He began by discussing the importance of studying Earth in the search for life on exoplanets. Extra-solar planets, or exoplanets, are planets beyond our solar system. “What’s so striking about them is the diversity and the sheer numbers,” Lyons said. The Kepler telescope has discovered over 1,000 exoplanets in the past year and there are now 4,696 exoplanet candidates, with 3,439 being confirmed. “The technology is so sophisticated that we can now detect things the size of Earth or even smaller,” Lyons explained.

Planets are now being detected that have the potential to be Earth-like and possibly habitable. “The combination of an Earth-like planet at the right distance around a star like our own sun is a great place to look,” Lyons said. The right distance that Lyons is speaking of would be in the habitable or “Goldilocks” zone, which is where our Earth resides. While liquid water is a possible indication of life, scientists are also searching for biosignatures that can further heighten that possibility. A biosignature is any detectable archive such as an element, isotope, molecule or fossil that could provide evidence of life. “As we explore exoplanets, what we’re really doing is trying to characterize their atmospheres, understand the composition of those atmospheres,” Lyons explained.

Lyons went on to discuss how exoplanets are discovered by NASA’s Kepler telescope, using a process in which the spacecraft watches for the dimming of starlight in order to account for the possibility of an exoplanet. However, the search for exoplanets may become a lot easier with a device called starshade that would provide direct imaging. “(It’s) the ability to look specifically at a planet and not have to filter out all of that energy coming from the star itself,” Lyons described.

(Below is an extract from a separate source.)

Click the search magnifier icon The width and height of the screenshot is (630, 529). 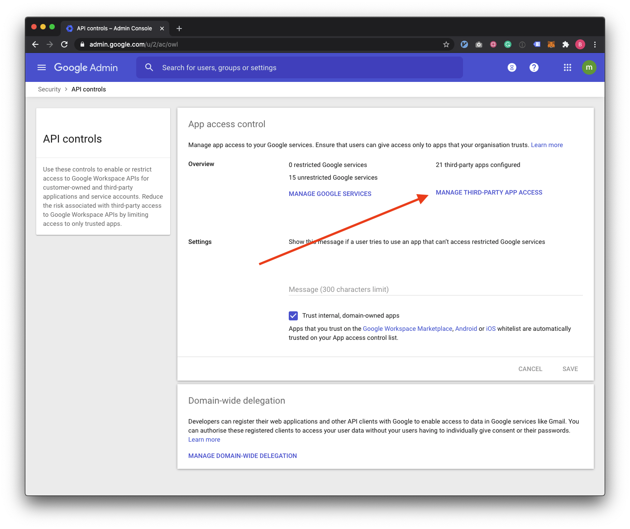(x=149, y=67)
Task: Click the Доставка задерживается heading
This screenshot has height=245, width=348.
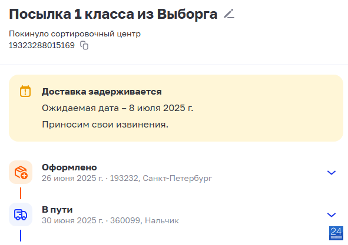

The lecture then transitioned into a discussion about the origins of Earth and the types of atmospheres that could sustain life. Zircons, zirconium silicate minerals, are useful in determining these atmospheres. “These zircons are incredibly resilient so they can form billions of years ago and capture a chemical environment at that time and be found billions of years later and yield message of what was going on all those years before,” Lyons said. Zircons suggest that Earth may have had a protective magnetic field, a characteristic that Mars may not have had and resulted in the depletion of it’s atmosphere, as well as loss of water.

Much of this information is important when searching for life on other planets. “Now we’re thinking like exoplanet scientists. We’re looking at these model atmospheres of Earth through this period of time that I’m talking about,” Lyons said. Lyons ended the talk by suggesting that telescopes should be constructed to monitor lower levels of gases like methane and oxygen. “It’s likely that the first headline you’re going to see is that scientists detect methane and oxygen on a distant exoplanet and after much discussion suggested could be life, and so, that’s the way it’s going to go. And our good, old, home the Earth is the template for much of our understanding,” Lyons explained.

The lecture ended with a Q-and-A session and raffle giveaway. The next talk in the series, “Ocean Worlds: Missions to Icy Moons and Dwarf Planets,” will be given by Deputy Project Scientist Kevin Hand. The lecture will be held at the University Theatre on Wednesday, Feb. 1 at 6 p.m.